* [DATASET ENTRIES]:
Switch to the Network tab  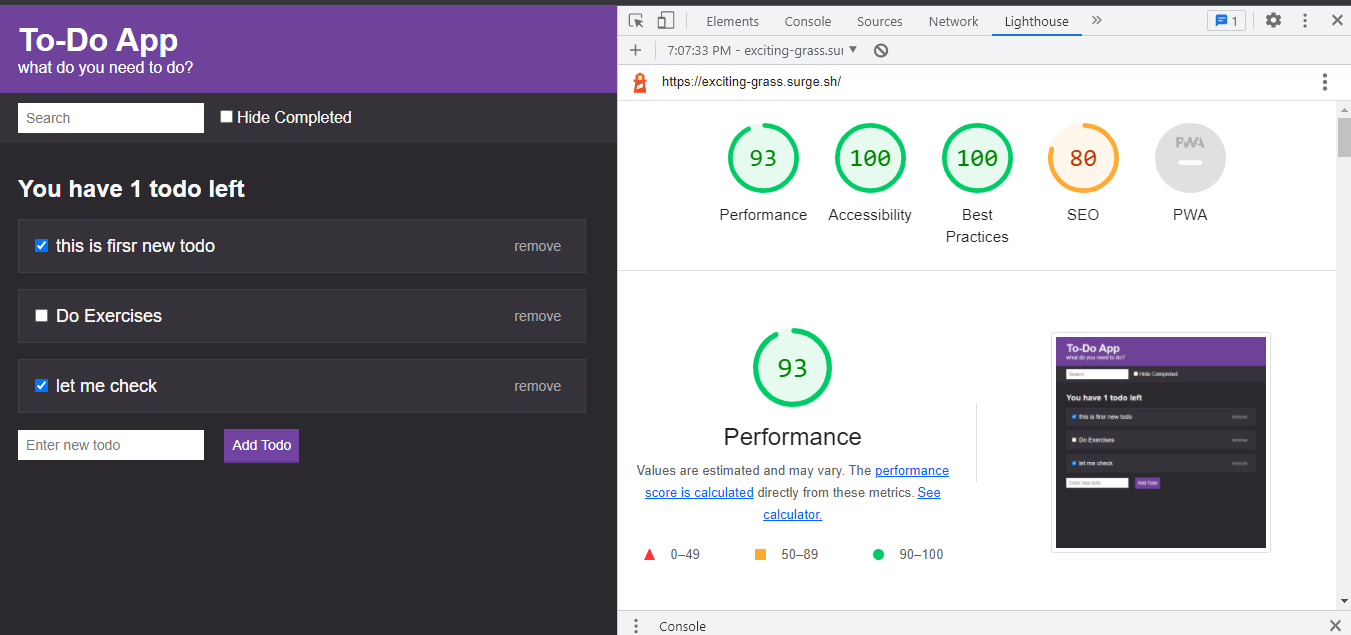[953, 20]
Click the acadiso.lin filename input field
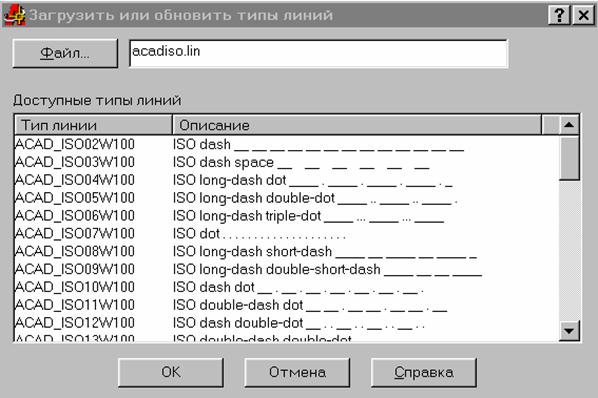Image resolution: width=598 pixels, height=398 pixels. coord(318,54)
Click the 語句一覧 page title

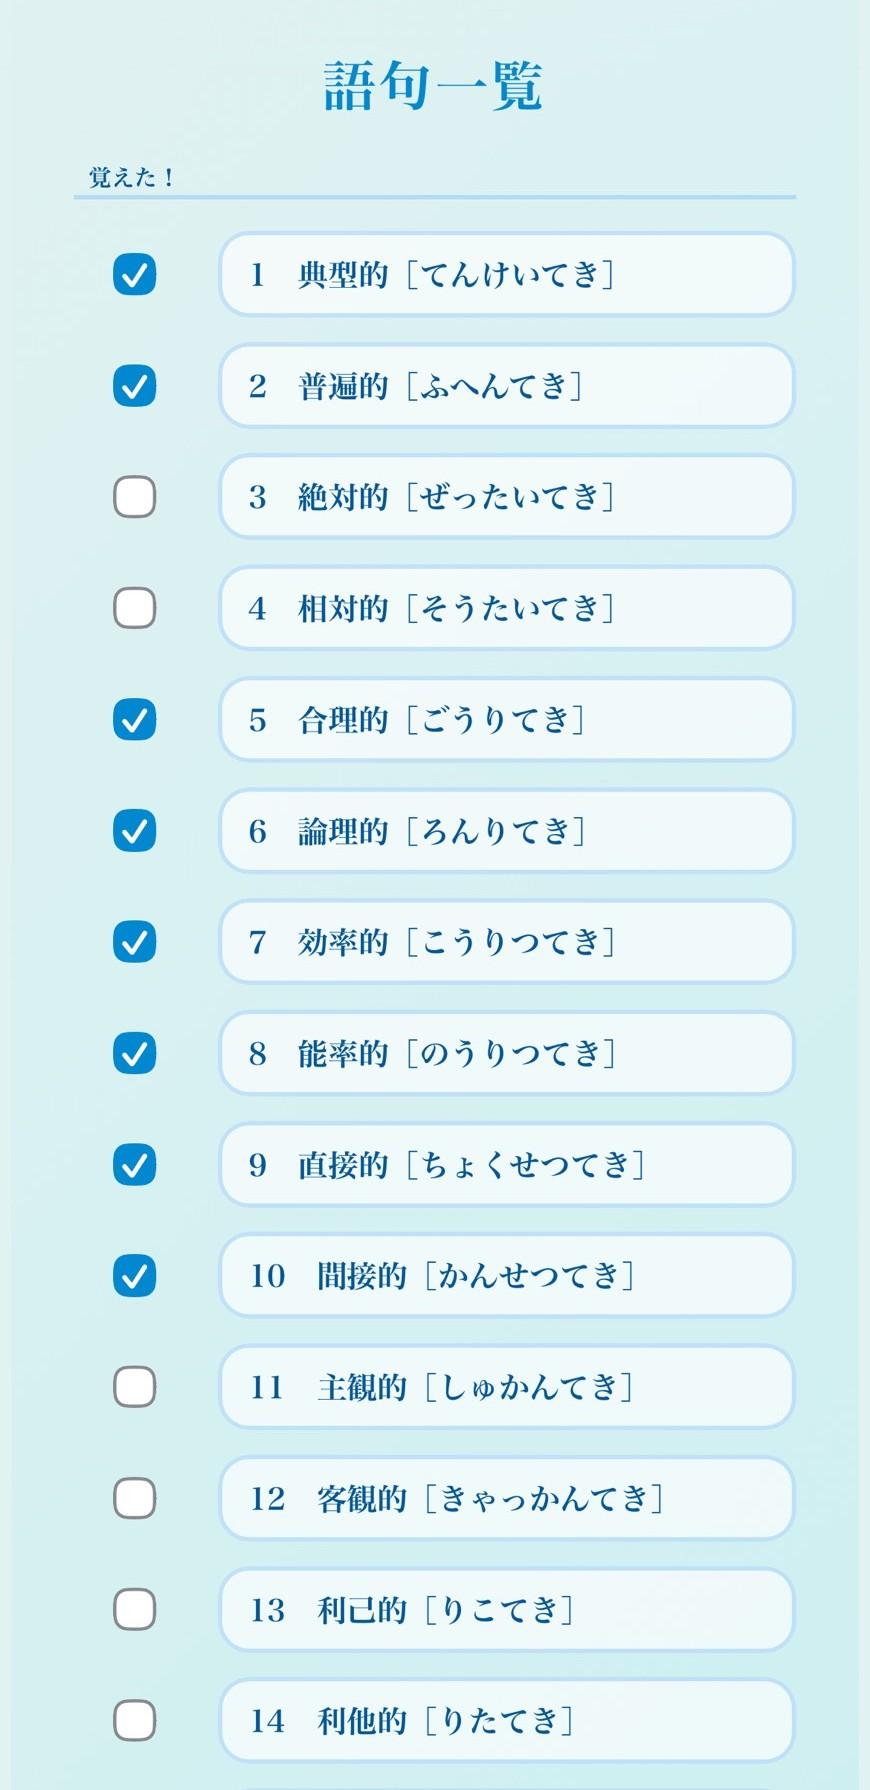433,86
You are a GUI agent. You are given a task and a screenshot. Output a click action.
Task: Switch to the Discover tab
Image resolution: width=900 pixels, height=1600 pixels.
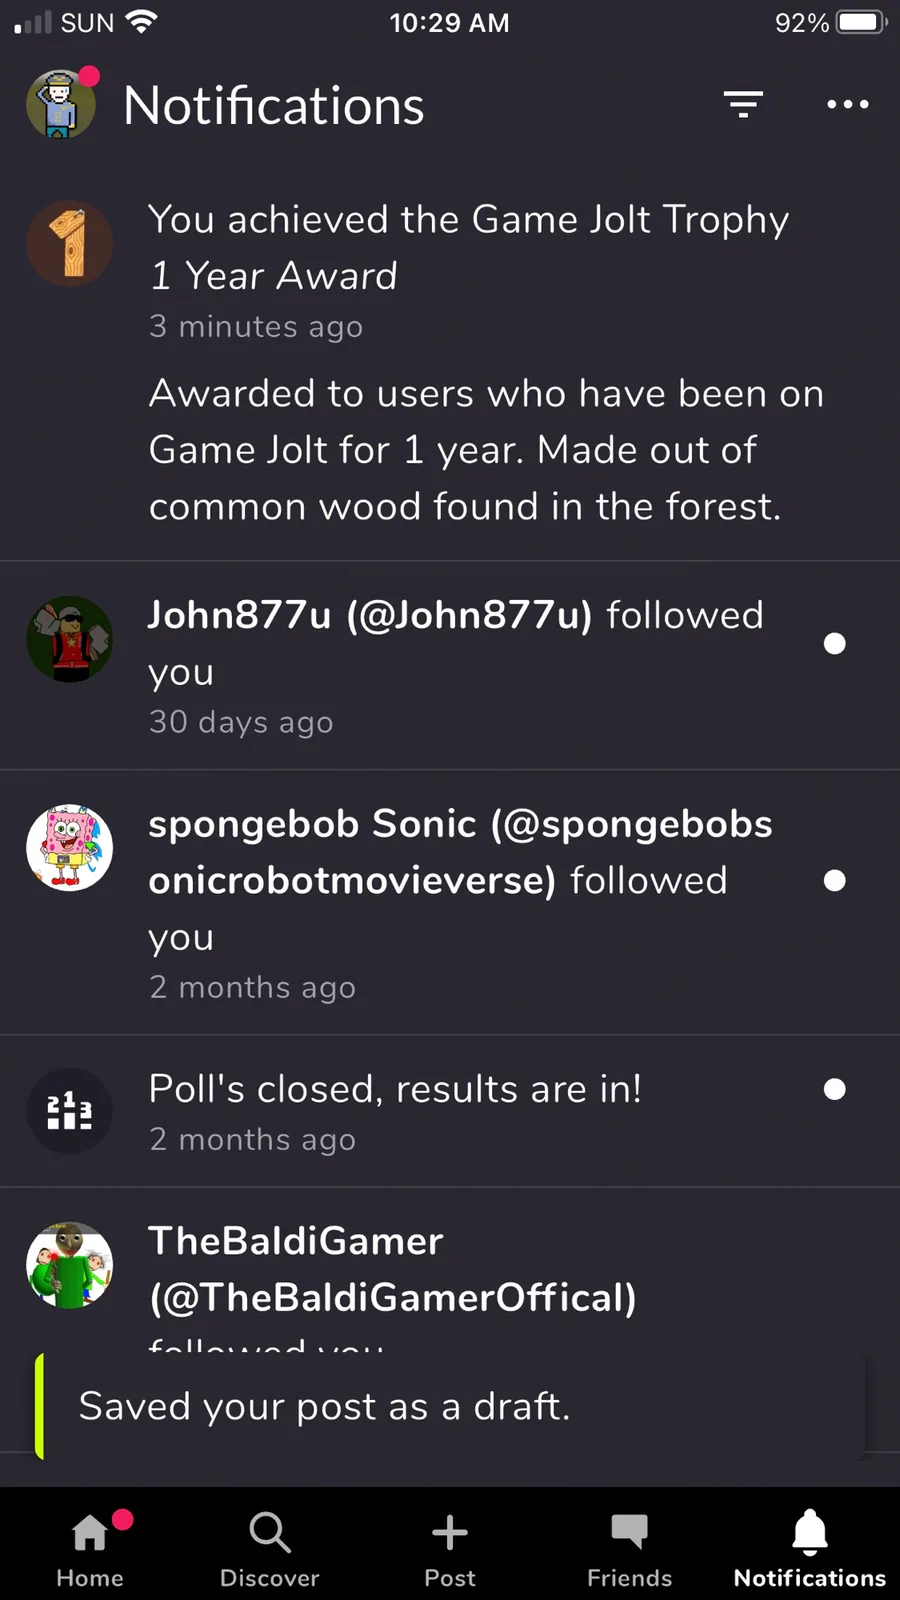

* [EXERCISE REQUIREMENTS]:
Copy the entries word for word, starting with the line that contains "Click the acadiso.lin filename input field" and continuing through the end of the entries. Leave the pictures out of your copy.

* [CORRECT ANSWER]:
Click the acadiso.lin filename input field
Image resolution: width=598 pixels, height=398 pixels. coord(318,54)
Click the 語句一覧 page title

433,86
You are a GUI agent. You are given a task and a screenshot. Output a click action.
Task: Switch to the Discover tab
Image resolution: width=900 pixels, height=1600 pixels.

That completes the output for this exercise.